Could the two be one and the same? And if not, then what is the relationship between the two?

Just one-hundred years ago, it first came to the public attention that we might not be as conscious as we think – and at the time, people were (and they still are) loath to accept it. Yet one should have guessed it. Our very language is replete with words which speak of our lack of conscious awareness: we are oblivious, inattentive, napping, and so on. Alternatively, we may lose ourselves in what we are doing: we are, for instance, absorbed, preoccupied, immersed.

If then I am oblivious to my surroundings – or more accurately, to aspects of my surroundings – am I always conscious? Similarly, if I am absorbed in my surroundings, am I always conscious? If I am absorbed in myself, or in the problems of the imaginary world of constructs, am I always conscious? Clearly, none of these states of mind would seem to be quite the same as being fully aware, awake, or alert.

There are, too, degrees of awareness. Norman Dixon famously ranked the conscious and non-conscious aspects of our sensory modalities (see the image). We easily become aware of pain, he noted. We are vaguely aware of smell. Yet we hardly become aware of what are called visceral interceptors, such as our heartbeat or breathing – even riding a bicycle, perhaps, while sending a text message. It is a hierarchy of that which, so to speak, grabs our attention.

Consciousness and attention might seem to be frightfully complex subjectsyet we find a common thread which runs through all our attentive moments, if not our conscious ones. We take notice of (and sometimes we especially ignore) novelty, discrepancy, and interruption – or perhaps rather, we take notice of that which represents novelty, discrepancy, and interruption, to me. In short, we detect the “unexpected”, writes Richard Gregory. 

Let us pause at this point, to notice that this speaks of my taking notice, in every case, of some kind of contradiction. Novelty is a contradiction of that which I have been accustomed to. Discrepancy is a contradiction of that which I know. Interruption is a contradiction of that which I expect. Therefore, it is contradiction that arrests my attention, more than anything else. It is in moments of contradiction that I am most aware. And one does not need to see far to see that this further relates to reason which we may explore, too, in time.

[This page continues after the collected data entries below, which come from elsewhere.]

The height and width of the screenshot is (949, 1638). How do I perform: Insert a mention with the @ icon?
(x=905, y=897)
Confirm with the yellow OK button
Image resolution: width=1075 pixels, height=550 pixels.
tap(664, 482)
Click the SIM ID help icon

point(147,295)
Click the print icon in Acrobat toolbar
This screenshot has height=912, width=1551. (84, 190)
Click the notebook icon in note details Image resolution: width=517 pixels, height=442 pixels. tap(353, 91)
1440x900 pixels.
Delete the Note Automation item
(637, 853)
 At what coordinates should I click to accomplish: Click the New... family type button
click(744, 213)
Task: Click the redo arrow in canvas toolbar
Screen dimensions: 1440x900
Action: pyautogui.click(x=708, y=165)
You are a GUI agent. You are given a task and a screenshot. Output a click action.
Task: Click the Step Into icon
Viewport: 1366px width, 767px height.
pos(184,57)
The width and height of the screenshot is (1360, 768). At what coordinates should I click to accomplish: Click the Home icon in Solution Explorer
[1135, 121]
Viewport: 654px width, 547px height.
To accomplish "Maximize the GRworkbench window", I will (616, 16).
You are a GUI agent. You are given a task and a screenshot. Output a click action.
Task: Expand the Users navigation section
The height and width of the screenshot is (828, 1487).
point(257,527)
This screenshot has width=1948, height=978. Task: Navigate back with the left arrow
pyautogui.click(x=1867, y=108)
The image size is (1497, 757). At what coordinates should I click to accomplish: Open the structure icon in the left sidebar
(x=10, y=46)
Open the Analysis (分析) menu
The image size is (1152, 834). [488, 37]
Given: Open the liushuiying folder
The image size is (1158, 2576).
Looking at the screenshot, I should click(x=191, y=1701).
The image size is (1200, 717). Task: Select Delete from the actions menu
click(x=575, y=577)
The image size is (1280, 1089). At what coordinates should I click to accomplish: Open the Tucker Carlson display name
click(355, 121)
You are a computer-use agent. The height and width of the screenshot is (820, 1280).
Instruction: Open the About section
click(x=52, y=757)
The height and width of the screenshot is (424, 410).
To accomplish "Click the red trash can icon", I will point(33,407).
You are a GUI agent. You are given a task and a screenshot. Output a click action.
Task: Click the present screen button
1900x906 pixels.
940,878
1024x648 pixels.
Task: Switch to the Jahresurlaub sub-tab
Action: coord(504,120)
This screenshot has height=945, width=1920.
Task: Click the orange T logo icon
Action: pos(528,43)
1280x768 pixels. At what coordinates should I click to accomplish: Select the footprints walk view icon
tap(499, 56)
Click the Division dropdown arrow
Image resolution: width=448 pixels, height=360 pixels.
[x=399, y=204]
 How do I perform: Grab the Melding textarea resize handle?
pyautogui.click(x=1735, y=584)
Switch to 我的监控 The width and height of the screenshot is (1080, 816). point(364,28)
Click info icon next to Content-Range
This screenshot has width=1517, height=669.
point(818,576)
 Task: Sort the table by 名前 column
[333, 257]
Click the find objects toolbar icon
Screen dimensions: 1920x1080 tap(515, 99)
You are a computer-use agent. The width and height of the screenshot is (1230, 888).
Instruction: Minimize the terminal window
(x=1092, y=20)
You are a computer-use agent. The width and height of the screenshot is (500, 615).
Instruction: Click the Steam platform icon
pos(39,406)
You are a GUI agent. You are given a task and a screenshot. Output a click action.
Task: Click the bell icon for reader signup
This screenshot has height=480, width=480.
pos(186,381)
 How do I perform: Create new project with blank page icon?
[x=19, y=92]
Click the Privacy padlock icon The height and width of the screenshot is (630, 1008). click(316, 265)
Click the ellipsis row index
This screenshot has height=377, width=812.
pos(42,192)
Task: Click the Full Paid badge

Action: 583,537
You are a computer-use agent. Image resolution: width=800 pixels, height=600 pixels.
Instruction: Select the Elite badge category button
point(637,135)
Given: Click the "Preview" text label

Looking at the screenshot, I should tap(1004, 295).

In short, consciousness has a lot to do with attention – and attention has a lot to do with those things which conflict. Now combine this with the fact that the pace of modern society today is such that we need to process far more contradictions of many kinds than people used to do – many of which were not even contemplated one-hundred years ago. David Gelernter writes, with this in mind, that the modern mind is characterised by an ever more acute self-consciousness.

Not only this, notes Gelernter, but previous generations were far more disposed to low-focus thought – a thought which had and has little concept of contradiction or logicality. Pre-historic societies, perhaps, were no less intelligent than we are. Rather they entertained less contradictions – and perhaps, thereby, they were happier.